There is no doubt that part of what motivates Tammet is dispelling misconceptions about autistic people and savants but also, there is a sense that he is on his own journey, following the process of his own evolution as he revises and expands his capacity, not just his brain power but who he is as a man. It’s a process he can trace in his relationship with books and literature.

As a child, the books he loved were encyclopedias in which he found definitions and lists of capitals, population figures and climate information. Data he could mine and hoard. Gradually, though, his reading evolved and he was drawn to biographies and history. Still information heavy, these gave him a more personal perspective on events and places. By the time he was 18 or 19 he had moved on to poetry, getting a further, more intimate insight into what it is to be human, to want, as he puts it, “to connect with others, to be understood by someone who isn’t like you”. It’s a process of evolution that is paralleled in his development as a writer.

There is something genuinely moving about Tammet’s understanding of the central importance in our human experience of connection with others. Perhaps it’s that he approaches it from the perspective of someone for whom it didn’t come naturally, but which because of his autism, was a skill which had to be learned and trained through practice. Numbers were once a refuge for Tammet from the teasing he experienced at school for being different, now he is using his unique gifts to offer them and the potential they can reveal to those of us who lack his innate mathematical ability. It seems to me a profoundly generous undertaking.

******************************

• Problems to work on
a. According to the passage about Tammet, around what age had he moved on to reading poetry?
b. Resume the passage about Tammet after its final sentence and write what comes next.

******************************

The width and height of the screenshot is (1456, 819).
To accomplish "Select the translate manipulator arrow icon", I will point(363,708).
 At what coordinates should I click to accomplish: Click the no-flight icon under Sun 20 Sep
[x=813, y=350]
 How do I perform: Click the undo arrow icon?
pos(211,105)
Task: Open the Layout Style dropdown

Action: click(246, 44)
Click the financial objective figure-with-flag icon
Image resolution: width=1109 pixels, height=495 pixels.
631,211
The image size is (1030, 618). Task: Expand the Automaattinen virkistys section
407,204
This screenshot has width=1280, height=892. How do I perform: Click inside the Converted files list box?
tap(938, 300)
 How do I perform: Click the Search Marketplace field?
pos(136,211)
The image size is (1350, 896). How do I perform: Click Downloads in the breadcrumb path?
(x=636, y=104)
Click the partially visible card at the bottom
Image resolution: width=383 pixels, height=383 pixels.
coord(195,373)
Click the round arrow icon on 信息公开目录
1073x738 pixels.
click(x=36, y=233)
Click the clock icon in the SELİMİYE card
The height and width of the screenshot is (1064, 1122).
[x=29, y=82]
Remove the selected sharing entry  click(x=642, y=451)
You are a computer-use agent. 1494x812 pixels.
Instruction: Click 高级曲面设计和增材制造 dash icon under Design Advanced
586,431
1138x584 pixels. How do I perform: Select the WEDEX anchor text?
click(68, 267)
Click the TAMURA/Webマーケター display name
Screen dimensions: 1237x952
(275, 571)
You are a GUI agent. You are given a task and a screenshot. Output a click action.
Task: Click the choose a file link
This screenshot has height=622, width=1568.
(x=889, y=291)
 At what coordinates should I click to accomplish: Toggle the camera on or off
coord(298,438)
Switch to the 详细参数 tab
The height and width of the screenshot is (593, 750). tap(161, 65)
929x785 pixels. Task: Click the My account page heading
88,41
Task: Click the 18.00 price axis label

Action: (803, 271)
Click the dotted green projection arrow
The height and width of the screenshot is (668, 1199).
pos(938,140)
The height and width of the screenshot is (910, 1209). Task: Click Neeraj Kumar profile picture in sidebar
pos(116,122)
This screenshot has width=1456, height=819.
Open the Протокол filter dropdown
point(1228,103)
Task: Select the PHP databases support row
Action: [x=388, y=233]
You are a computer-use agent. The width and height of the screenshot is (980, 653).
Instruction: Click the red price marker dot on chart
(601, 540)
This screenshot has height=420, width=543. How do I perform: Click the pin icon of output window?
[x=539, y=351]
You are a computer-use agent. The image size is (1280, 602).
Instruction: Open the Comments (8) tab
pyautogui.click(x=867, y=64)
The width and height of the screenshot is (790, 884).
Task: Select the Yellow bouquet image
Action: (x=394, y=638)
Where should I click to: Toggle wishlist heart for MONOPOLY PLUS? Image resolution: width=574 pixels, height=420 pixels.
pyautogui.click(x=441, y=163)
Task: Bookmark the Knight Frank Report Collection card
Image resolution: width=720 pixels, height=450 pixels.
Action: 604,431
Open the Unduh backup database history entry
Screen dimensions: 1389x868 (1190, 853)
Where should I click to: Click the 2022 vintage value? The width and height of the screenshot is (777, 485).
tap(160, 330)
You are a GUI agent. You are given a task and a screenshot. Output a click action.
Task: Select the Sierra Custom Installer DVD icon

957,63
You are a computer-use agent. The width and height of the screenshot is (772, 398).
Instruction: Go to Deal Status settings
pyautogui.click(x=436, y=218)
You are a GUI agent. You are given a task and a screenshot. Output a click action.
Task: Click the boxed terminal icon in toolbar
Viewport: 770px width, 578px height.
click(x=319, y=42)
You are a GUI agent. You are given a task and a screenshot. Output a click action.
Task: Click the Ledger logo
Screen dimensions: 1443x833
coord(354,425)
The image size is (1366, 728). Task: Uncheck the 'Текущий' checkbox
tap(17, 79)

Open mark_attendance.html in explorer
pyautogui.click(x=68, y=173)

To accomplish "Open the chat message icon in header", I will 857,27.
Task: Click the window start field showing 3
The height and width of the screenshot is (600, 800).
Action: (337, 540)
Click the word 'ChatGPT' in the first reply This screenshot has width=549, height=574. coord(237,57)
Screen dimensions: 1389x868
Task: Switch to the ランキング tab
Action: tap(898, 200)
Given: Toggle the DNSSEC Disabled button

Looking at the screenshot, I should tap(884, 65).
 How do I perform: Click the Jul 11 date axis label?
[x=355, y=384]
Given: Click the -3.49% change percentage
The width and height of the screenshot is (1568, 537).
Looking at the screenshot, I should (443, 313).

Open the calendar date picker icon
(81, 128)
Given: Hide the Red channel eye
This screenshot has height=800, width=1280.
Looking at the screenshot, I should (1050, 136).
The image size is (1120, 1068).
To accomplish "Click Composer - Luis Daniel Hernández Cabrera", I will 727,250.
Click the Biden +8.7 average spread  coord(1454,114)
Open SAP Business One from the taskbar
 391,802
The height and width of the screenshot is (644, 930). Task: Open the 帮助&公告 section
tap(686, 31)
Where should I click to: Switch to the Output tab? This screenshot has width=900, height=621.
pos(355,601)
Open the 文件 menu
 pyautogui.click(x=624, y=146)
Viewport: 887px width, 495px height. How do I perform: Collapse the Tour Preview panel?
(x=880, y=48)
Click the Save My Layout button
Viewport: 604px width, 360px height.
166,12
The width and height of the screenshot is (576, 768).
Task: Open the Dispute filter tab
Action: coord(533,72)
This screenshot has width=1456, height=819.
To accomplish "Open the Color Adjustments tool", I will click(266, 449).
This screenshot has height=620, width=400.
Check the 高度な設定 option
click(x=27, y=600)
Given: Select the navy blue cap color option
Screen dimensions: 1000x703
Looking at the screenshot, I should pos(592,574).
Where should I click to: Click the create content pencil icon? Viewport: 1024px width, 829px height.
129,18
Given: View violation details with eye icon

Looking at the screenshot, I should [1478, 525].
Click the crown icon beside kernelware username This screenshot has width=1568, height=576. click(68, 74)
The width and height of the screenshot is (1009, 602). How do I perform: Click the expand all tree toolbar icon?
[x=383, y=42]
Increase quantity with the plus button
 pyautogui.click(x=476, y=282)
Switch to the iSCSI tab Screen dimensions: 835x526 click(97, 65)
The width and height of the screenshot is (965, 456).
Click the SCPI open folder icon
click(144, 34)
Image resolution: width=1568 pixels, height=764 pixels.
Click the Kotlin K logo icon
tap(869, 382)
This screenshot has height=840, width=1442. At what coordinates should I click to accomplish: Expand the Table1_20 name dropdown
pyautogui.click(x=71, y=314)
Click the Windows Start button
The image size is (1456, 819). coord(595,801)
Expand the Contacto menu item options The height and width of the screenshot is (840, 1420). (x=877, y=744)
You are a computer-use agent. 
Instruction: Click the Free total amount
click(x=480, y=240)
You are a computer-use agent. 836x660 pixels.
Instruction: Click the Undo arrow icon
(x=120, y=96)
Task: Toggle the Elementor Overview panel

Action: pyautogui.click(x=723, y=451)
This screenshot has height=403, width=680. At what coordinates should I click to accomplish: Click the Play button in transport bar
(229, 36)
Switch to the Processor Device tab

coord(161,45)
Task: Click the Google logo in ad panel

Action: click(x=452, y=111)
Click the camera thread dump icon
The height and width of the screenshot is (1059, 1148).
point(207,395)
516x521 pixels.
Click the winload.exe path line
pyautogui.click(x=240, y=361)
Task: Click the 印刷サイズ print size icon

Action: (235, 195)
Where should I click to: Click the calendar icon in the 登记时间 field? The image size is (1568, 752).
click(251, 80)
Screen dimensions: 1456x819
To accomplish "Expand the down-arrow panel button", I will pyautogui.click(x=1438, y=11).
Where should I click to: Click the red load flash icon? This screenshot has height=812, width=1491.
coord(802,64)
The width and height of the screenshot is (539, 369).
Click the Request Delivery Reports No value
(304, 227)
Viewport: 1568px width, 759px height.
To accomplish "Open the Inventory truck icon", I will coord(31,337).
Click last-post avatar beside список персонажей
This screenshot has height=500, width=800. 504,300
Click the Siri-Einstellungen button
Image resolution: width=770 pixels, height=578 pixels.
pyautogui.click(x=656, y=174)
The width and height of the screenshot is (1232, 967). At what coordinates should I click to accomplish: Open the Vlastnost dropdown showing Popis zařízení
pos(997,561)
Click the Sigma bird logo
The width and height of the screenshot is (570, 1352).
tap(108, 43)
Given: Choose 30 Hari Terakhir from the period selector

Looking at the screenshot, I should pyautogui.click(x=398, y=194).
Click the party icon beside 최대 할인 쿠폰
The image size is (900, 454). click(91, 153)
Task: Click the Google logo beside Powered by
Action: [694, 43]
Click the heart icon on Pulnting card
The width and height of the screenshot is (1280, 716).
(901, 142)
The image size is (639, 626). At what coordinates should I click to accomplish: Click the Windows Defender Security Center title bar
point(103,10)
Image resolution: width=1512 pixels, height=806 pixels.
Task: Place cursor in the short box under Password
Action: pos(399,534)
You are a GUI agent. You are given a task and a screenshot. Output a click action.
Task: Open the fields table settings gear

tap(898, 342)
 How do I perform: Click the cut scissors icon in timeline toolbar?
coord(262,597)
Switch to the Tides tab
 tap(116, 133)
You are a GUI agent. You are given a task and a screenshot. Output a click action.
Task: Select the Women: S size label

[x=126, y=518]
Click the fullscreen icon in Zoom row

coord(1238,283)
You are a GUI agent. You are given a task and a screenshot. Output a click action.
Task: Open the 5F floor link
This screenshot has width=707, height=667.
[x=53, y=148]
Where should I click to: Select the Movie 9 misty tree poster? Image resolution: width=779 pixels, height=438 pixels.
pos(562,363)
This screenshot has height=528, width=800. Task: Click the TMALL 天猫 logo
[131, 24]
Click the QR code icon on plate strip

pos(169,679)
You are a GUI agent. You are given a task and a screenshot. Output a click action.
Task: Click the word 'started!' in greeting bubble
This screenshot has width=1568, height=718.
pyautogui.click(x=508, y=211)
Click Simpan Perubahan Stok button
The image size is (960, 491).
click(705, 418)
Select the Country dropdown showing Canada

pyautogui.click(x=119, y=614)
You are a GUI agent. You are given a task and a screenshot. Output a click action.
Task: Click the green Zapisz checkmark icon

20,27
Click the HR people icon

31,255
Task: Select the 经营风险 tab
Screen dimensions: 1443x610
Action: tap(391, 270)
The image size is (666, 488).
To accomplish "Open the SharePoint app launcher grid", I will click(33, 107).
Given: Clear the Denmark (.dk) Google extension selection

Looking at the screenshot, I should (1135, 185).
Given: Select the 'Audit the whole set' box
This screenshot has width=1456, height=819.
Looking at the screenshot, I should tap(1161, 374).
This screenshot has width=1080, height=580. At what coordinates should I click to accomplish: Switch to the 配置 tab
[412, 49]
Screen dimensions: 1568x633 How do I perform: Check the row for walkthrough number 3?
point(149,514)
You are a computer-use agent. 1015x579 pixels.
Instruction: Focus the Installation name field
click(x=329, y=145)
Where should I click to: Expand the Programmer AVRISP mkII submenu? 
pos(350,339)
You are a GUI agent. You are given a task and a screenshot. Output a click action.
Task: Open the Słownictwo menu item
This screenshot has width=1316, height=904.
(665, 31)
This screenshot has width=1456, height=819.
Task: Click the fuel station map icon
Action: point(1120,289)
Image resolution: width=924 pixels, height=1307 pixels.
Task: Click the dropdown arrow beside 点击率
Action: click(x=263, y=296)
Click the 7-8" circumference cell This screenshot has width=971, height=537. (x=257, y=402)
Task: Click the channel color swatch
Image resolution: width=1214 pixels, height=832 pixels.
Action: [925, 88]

******************************

• Results
a. By the time he was 18 or 19.

b.
Happily settled in Paris with his partner, photographer Jerome Tabet, there is a sense that Tammet is just getting a sense of his real capacity. He thinks it’s likely that he’ll take French nationality when he has the opportunity later this year, having lived in the country for five years. He’s at ease there – his books, although translated into more than 20 languages, work best, he says, in French. Tammet’s explanation is that in France the division between mathematics and literature doesn’t exist in the same way as it does in Britain or America. To say that you’re a writer in France is, he says, “almost wonderful”. It’s not that he’s dissing Britain. Why would he? His family (he is the eldest of nine) is here and London isn’t far for when he visits. But Paris is home.

“I feel totally at ease in both worlds and I think that’s a nice way of thinking about how I’ve got one foot in the world of numbers and one in the world of language and literature,” he says. “I’m very comfortable with 
that complexity.”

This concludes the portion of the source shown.